### DATASET
=======

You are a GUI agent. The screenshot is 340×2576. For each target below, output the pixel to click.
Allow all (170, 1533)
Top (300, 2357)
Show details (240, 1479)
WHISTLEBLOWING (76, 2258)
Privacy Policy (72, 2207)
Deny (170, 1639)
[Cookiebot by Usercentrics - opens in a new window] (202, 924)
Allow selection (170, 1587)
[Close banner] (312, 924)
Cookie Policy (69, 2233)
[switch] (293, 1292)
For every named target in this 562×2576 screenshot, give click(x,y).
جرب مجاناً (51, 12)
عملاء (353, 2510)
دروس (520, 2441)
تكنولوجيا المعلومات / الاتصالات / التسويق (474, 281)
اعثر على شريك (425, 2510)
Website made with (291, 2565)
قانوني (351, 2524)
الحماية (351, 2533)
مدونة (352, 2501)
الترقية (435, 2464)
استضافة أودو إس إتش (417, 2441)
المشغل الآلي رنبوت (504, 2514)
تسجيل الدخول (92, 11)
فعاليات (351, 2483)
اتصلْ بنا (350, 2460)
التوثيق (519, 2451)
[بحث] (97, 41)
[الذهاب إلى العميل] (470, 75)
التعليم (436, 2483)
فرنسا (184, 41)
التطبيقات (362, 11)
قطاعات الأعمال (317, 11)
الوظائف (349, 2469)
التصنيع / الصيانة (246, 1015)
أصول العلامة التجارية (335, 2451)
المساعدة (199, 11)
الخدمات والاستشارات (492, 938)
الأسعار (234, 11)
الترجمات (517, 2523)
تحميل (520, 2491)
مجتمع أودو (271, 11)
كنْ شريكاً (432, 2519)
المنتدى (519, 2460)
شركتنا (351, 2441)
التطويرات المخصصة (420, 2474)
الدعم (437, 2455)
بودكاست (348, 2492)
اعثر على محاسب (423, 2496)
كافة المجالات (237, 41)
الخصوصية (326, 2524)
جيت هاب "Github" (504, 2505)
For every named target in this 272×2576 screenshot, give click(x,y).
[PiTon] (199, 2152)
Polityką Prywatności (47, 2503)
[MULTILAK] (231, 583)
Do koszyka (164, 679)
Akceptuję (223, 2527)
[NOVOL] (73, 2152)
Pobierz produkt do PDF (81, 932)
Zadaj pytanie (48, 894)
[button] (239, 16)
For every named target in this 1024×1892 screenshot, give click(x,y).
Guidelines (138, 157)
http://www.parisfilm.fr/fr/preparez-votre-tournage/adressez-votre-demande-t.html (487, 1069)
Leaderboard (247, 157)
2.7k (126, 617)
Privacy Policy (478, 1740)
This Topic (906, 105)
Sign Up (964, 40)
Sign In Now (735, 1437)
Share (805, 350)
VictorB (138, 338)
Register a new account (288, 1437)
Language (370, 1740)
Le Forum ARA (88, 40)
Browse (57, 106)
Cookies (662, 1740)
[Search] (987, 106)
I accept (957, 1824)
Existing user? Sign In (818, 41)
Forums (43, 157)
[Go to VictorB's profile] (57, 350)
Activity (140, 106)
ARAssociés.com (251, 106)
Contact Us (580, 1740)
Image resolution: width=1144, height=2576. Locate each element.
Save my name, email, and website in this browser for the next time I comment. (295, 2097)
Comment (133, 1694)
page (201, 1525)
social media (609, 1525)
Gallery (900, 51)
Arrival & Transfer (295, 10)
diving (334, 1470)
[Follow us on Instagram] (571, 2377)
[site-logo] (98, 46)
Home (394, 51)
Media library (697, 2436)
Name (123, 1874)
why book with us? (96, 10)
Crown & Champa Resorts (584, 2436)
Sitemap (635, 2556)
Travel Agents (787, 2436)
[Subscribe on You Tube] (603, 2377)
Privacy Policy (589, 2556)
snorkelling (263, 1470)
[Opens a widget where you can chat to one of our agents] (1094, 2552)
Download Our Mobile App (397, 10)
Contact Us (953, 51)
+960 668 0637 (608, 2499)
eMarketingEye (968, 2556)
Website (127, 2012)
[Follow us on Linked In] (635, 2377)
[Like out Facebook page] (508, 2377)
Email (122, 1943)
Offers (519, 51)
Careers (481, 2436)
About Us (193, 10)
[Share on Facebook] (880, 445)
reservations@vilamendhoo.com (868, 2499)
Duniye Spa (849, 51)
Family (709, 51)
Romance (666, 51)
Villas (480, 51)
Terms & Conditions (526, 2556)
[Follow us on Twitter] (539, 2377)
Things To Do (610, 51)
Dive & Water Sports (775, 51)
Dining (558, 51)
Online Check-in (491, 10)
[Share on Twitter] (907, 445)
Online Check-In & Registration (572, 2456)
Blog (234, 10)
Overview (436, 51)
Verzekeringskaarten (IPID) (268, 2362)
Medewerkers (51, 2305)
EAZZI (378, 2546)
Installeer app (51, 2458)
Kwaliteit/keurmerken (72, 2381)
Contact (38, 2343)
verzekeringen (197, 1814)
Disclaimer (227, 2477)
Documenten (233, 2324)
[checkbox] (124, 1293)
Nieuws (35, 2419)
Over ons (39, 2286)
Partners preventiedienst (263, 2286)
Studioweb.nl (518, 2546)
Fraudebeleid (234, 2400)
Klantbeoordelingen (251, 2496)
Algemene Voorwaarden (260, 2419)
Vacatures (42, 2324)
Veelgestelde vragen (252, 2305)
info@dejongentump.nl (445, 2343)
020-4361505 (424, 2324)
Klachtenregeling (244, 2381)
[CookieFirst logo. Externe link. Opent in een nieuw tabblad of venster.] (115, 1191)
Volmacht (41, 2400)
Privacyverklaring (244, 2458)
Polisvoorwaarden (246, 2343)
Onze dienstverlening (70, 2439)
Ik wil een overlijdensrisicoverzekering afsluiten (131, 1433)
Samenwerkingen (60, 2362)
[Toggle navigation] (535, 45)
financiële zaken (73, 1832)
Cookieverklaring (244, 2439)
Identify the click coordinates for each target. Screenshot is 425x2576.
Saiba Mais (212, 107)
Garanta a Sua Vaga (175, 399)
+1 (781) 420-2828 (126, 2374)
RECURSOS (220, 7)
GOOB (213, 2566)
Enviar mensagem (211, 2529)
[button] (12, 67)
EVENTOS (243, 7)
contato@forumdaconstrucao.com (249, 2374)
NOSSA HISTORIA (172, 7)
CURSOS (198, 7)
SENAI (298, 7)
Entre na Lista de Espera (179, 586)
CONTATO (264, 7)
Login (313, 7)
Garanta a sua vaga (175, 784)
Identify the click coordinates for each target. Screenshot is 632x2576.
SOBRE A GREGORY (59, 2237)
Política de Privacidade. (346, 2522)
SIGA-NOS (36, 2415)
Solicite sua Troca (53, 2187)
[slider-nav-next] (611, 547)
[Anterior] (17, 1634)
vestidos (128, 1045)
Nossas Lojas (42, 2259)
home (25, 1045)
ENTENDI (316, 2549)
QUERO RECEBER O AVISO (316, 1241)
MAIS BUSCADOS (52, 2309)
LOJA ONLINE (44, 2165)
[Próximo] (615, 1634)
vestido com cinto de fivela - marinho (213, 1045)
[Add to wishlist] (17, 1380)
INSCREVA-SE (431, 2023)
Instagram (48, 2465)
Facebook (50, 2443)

=======

### TASK STATEMENT
Every line in the data above has to be retyped exactly.

### RESPONSE TO THE EXERCISE
You are a GUI agent. The screenshot is 340×2576. For each target below, output the pixel to click.
Allow all (170, 1533)
Top (300, 2357)
Show details (240, 1479)
WHISTLEBLOWING (76, 2258)
Privacy Policy (72, 2207)
Deny (170, 1639)
[Cookiebot by Usercentrics - opens in a new window] (202, 924)
Allow selection (170, 1587)
[Close banner] (312, 924)
Cookie Policy (69, 2233)
[switch] (293, 1292)
For every named target in this 562×2576 screenshot, give click(x,y).
جرب مجاناً (51, 12)
عملاء (353, 2510)
دروس (520, 2441)
تكنولوجيا المعلومات / الاتصالات / التسويق (474, 281)
اعثر على شريك (425, 2510)
Website made with (291, 2565)
قانوني (351, 2524)
الحماية (351, 2533)
مدونة (352, 2501)
الترقية (435, 2464)
استضافة أودو إس إتش (417, 2441)
المشغل الآلي رنبوت (504, 2514)
تسجيل الدخول (92, 11)
فعاليات (351, 2483)
اتصلْ بنا (350, 2460)
التوثيق (519, 2451)
[بحث] (97, 41)
[الذهاب إلى العميل] (470, 75)
التعليم (436, 2483)
فرنسا (184, 41)
التطبيقات (362, 11)
قطاعات الأعمال (317, 11)
الوظائف (349, 2469)
التصنيع / الصيانة (246, 1015)
أصول العلامة التجارية (335, 2451)
المساعدة (199, 11)
الخدمات والاستشارات (492, 938)
الأسعار (234, 11)
الترجمات (517, 2523)
تحميل (520, 2491)
مجتمع أودو (271, 11)
كنْ شريكاً (432, 2519)
المنتدى (519, 2460)
شركتنا (351, 2441)
التطويرات المخصصة (420, 2474)
الدعم (437, 2455)
بودكاست (348, 2492)
اعثر على محاسب (423, 2496)
كافة المجالات (237, 41)
الخصوصية (326, 2524)
جيت هاب "Github" (504, 2505)
For every named target in this 272×2576 screenshot, give click(x,y).
[PiTon] (199, 2152)
Polityką Prywatności (47, 2503)
[MULTILAK] (231, 583)
Do koszyka (164, 679)
Akceptuję (223, 2527)
[NOVOL] (73, 2152)
Pobierz produkt do PDF (81, 932)
Zadaj pytanie (48, 894)
[button] (239, 16)
For every named target in this 1024×1892 screenshot, give click(x,y).
Guidelines (138, 157)
http://www.parisfilm.fr/fr/preparez-votre-tournage/adressez-votre-demande-t.html (487, 1069)
Leaderboard (247, 157)
2.7k (126, 617)
Privacy Policy (478, 1740)
This Topic (906, 105)
Sign Up (964, 40)
Sign In Now (735, 1437)
Share (805, 350)
VictorB (138, 338)
Register a new account (288, 1437)
Language (370, 1740)
Le Forum ARA (88, 40)
Browse (57, 106)
Cookies (662, 1740)
[Search] (987, 106)
I accept (957, 1824)
Existing user? Sign In (818, 41)
Forums (43, 157)
[Go to VictorB's profile] (57, 350)
Activity (140, 106)
ARAssociés.com (251, 106)
Contact Us (580, 1740)
Image resolution: width=1144, height=2576. Locate each element.
Save my name, email, and website in this browser for the next time I comment. (295, 2097)
Comment (133, 1694)
page (201, 1525)
social media (609, 1525)
Gallery (900, 51)
Arrival & Transfer (295, 10)
diving (334, 1470)
[Follow us on Instagram] (571, 2377)
[site-logo] (98, 46)
Home (394, 51)
Media library (697, 2436)
Name (123, 1874)
why book with us? (96, 10)
Crown & Champa Resorts (584, 2436)
Sitemap (635, 2556)
Travel Agents (787, 2436)
[Subscribe on You Tube] (603, 2377)
Privacy Policy (589, 2556)
snorkelling (263, 1470)
[Opens a widget where you can chat to one of our agents] (1094, 2552)
Download Our Mobile App (397, 10)
Contact Us (953, 51)
+960 668 0637 (608, 2499)
eMarketingEye (968, 2556)
Website (127, 2012)
[Follow us on Linked In] (635, 2377)
[Like out Facebook page] (508, 2377)
Email (122, 1943)
Offers (519, 51)
Careers (481, 2436)
About Us (193, 10)
[Share on Facebook] (880, 445)
reservations@vilamendhoo.com (868, 2499)
Duniye Spa (849, 51)
Family (709, 51)
Romance (666, 51)
Villas (480, 51)
Terms & Conditions (526, 2556)
[Follow us on Twitter] (539, 2377)
Things To Do (610, 51)
Dive & Water Sports (775, 51)
Dining (558, 51)
Online Check-in (491, 10)
[Share on Twitter] (907, 445)
Online Check-In & Registration (572, 2456)
Blog (234, 10)
Overview (436, 51)
Verzekeringskaarten (IPID) (268, 2362)
Medewerkers (51, 2305)
EAZZI (378, 2546)
Installeer app (51, 2458)
Kwaliteit/keurmerken (72, 2381)
Contact (38, 2343)
verzekeringen (197, 1814)
Disclaimer (227, 2477)
Documenten (233, 2324)
[checkbox] (124, 1293)
Nieuws (35, 2419)
Over ons (39, 2286)
Partners preventiedienst (263, 2286)
Studioweb.nl (518, 2546)
Fraudebeleid (234, 2400)
Klantbeoordelingen (251, 2496)
Algemene Voorwaarden (260, 2419)
Vacatures (42, 2324)
Veelgestelde vragen (252, 2305)
info@dejongentump.nl (445, 2343)
020-4361505 (424, 2324)
Klachtenregeling (244, 2381)
[CookieFirst logo. Externe link. Opent in een nieuw tabblad of venster.] (115, 1191)
Volmacht (41, 2400)
Privacyverklaring (244, 2458)
Polisvoorwaarden (246, 2343)
Onze dienstverlening (70, 2439)
Ik wil een overlijdensrisicoverzekering afsluiten (131, 1433)
Samenwerkingen (60, 2362)
[Toggle navigation] (535, 45)
financiële zaken (73, 1832)
Cookieverklaring (244, 2439)
Identify the click coordinates for each target. Screenshot is 425x2576.
Saiba Mais (212, 107)
Garanta a Sua Vaga (175, 399)
+1 (781) 420-2828 (126, 2374)
RECURSOS (220, 7)
GOOB (213, 2566)
Enviar mensagem (211, 2529)
[button] (12, 67)
EVENTOS (243, 7)
contato@forumdaconstrucao.com (249, 2374)
NOSSA HISTORIA (172, 7)
CURSOS (198, 7)
SENAI (298, 7)
Entre na Lista de Espera (179, 586)
CONTATO (264, 7)
Login (313, 7)
Garanta a sua vaga (175, 784)
Identify the click coordinates for each target. Screenshot is 632x2576.
SOBRE A GREGORY (59, 2237)
Política de Privacidade. (346, 2522)
SIGA-NOS (36, 2415)
Solicite sua Troca (53, 2187)
[slider-nav-next] (611, 547)
[Anterior] (17, 1634)
vestidos (128, 1045)
Nossas Lojas (42, 2259)
home (25, 1045)
ENTENDI (316, 2549)
QUERO RECEBER O AVISO (316, 1241)
MAIS BUSCADOS (52, 2309)
LOJA ONLINE (44, 2165)
[Próximo] (615, 1634)
vestido com cinto de fivela - marinho (213, 1045)
[Add to wishlist] (17, 1380)
INSCREVA-SE (431, 2023)
Instagram (48, 2465)
Facebook (50, 2443)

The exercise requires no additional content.